Knowing Whitlam as I did, I did not share American concern, and certainly not their excited reaction, except in respect of one aspect of our intelligence sharing arrangement with the Central Intelligence Agency. The problem grew, unwittingly, out of the Prime Minister’s distrust of the Agency, which was widely shared in the Labor Movement. I was not in a position to know whether there was any basis for suspecting domestic interference in Australia by the Agency, this being the responsibility of the Australian Security Intelligence Organisation. But I was completely aware of a fully disclosed Agency activity of benefit to Australia. It was one that would be held to be so by members of government of any political persuasion who were made privy to its nature and purpose.

Our principal Defence Department intelligence liaison was with the parts of the American systems which provided us with intelligence, on a reciprocal basis where that capability existed. The liaison gave us intelligence gathered by technology that we did not possess. Some informed us of the state of the nuclear balance between the superpowers on which stable peace depended.
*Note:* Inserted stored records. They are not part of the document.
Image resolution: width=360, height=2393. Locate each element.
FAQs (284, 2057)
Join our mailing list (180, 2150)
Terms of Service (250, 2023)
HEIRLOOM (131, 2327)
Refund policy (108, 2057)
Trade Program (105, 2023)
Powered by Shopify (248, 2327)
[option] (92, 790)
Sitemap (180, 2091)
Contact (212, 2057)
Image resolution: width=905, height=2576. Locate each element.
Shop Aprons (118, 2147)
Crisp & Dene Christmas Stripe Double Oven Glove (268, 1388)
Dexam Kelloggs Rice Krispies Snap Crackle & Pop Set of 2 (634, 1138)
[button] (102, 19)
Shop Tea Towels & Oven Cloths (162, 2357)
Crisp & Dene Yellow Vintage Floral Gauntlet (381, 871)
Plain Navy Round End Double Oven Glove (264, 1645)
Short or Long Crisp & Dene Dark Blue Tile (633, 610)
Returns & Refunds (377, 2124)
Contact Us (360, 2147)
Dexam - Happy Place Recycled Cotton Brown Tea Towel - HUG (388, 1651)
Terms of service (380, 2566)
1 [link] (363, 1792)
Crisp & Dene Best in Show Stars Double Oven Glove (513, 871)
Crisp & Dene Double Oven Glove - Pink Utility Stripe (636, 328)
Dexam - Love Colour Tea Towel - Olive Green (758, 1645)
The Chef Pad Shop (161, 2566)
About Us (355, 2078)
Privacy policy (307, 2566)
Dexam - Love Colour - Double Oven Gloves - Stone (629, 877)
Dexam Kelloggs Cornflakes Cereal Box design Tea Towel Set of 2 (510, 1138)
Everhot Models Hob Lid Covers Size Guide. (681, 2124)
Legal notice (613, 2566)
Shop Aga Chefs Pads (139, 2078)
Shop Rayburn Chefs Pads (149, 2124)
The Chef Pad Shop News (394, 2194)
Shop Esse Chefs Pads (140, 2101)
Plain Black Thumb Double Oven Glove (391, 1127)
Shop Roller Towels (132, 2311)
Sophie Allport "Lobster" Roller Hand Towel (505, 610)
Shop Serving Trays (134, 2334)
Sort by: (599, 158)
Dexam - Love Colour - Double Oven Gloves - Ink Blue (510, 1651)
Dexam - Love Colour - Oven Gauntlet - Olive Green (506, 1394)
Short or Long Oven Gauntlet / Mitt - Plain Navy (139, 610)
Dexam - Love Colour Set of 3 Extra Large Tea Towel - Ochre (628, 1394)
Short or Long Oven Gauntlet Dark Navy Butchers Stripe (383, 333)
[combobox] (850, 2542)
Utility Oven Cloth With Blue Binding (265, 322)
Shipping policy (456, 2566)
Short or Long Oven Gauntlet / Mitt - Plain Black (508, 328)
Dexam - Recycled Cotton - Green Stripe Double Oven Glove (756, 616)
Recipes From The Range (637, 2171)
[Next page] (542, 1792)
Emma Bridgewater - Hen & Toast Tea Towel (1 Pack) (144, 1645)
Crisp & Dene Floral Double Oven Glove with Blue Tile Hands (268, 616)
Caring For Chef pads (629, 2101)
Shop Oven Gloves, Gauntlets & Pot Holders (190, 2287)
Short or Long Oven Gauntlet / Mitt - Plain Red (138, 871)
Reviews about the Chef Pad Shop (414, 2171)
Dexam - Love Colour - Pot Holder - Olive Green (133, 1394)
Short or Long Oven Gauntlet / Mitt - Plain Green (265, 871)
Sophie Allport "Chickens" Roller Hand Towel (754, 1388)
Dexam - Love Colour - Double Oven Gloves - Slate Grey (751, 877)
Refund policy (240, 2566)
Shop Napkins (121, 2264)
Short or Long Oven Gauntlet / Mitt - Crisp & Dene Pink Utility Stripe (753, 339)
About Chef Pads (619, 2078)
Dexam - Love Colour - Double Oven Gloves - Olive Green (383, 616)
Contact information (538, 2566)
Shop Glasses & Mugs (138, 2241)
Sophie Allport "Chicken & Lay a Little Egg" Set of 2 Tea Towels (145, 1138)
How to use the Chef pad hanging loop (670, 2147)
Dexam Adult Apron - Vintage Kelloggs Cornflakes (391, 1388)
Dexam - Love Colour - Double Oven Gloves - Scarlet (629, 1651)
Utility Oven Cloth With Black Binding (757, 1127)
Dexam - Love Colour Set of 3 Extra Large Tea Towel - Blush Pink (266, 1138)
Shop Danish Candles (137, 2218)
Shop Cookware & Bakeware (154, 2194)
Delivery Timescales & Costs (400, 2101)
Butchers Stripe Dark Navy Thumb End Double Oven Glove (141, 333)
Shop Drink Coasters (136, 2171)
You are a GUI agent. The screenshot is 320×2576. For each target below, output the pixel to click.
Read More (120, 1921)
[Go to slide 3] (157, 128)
The Defence Department did not have, or need, liaison with any Central Intelligence Agency operations by individuals working under cover in other countries—the most notorious and, to some, objectionable activity of the Central Intelligence Agency. One of the valuable elements in the Hope Report was certification of the value to Australia of ‘close intelligence links with some of the major intelligence agencies in the Western world’. During one of my meetings with the Director of the Central Intelligence Agency, I told him of the burden of popular obloquy that partners had to carry, because of the lack of public awareness of the Agency’s work in independent analysis of situations in addition to its covert illegal activities on the ground by its agents which attracted criticism and notoriety. I suggested that he could do more to publicise the difference in the multifaceted activities of his organisation. I have no reason to believe that my suggestion had any practical effect.